Макузь собственно сам попробовал и нашёл, что это сойдёт, хотя и хлопотно. Как это обычно делалось, паровоз переводился на самый малый вперёд, грызь убеждался, что дорога на ближайшие шагов двести-триста свободна, и лез из кабины в кочегарку, бросал дрова и обратно - машина за это время успевала проползти шагов сто - сто пятьдесят; её не останавливали окончательно вслуху того, что тронуть с места гружёный поезд, да собственно и пустой тоже - самое сложное во всём процессе вождения. Стоило слегка зевнуть, и колёса начинали буксовать, тут же отшлифовывали рельсы и дальше даже песок помогал плохо - к тому же, люто истирал полотно пути. Опытные железнодорожники ухитрялись раскачивать стоящий состав, так что некоторое натяжение, создававшееся между вагонами, помогало сдвинуть поезд с места - и местным пушам предстояло выучиться, как это делать, воизбежание. Пуши, собственно, не возражали, а даже напротив - цокали и трясли ушами.
Что касается Ситрик, так она и цявкала, глядючи на строящийся посёлок с движущегося паровозика. Ящерица без вагонов разгонялась, по прикидкам, до десяти килошагов в килоцок*, хотя куда больший интерес представляло, насколько она разгонится с вагонами.
– --------
* - 10 кш\кц = 40 км\ч, вслуху того что кц=0,25 часа, а кш=км.
– --------
Тем не более, на испытательные пробеги сбегались многие пуши, потому как если цокать о массивной машине, то паровоз двигался быстрее всего остального, причём значительно - колёсные паровики и плавсредства обычно так не разгонялись. Когда фонтанирующий дымом паровоз пролетал мимо, часто слышался звук трясущихся ушей. Правда, у этого ореха, как и у всякого другого, была ружа.
– Грызаный стыд!
– цокнул Макузь, послушав назад по пути.
– А что?
– уточнила Ситрик.
– Да слухни, сколько эта калоша тормозила с полного разгона!

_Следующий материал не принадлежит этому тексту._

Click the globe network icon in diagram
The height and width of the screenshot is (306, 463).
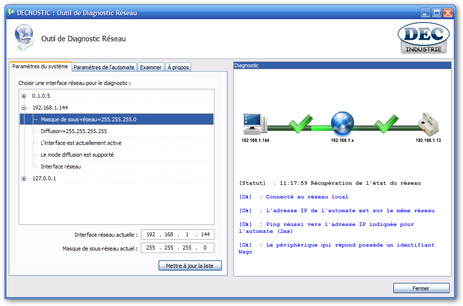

Калоша, судя по замерам, тормозила шагов сто, что не попадало в пух. Правда, трудно было ожидать другого, тормозя прижимаемым к колесу башмаком из деревяшки - как на телегах. Пришлось потом разбрыльнуть и сделать мощный тормоз - этот уже останавливал весь поезд с грузом от силы за сорок шагов, правда от торможения на всю Дурь следовало по возможности воздерживаться, чтобы чего не отлетело.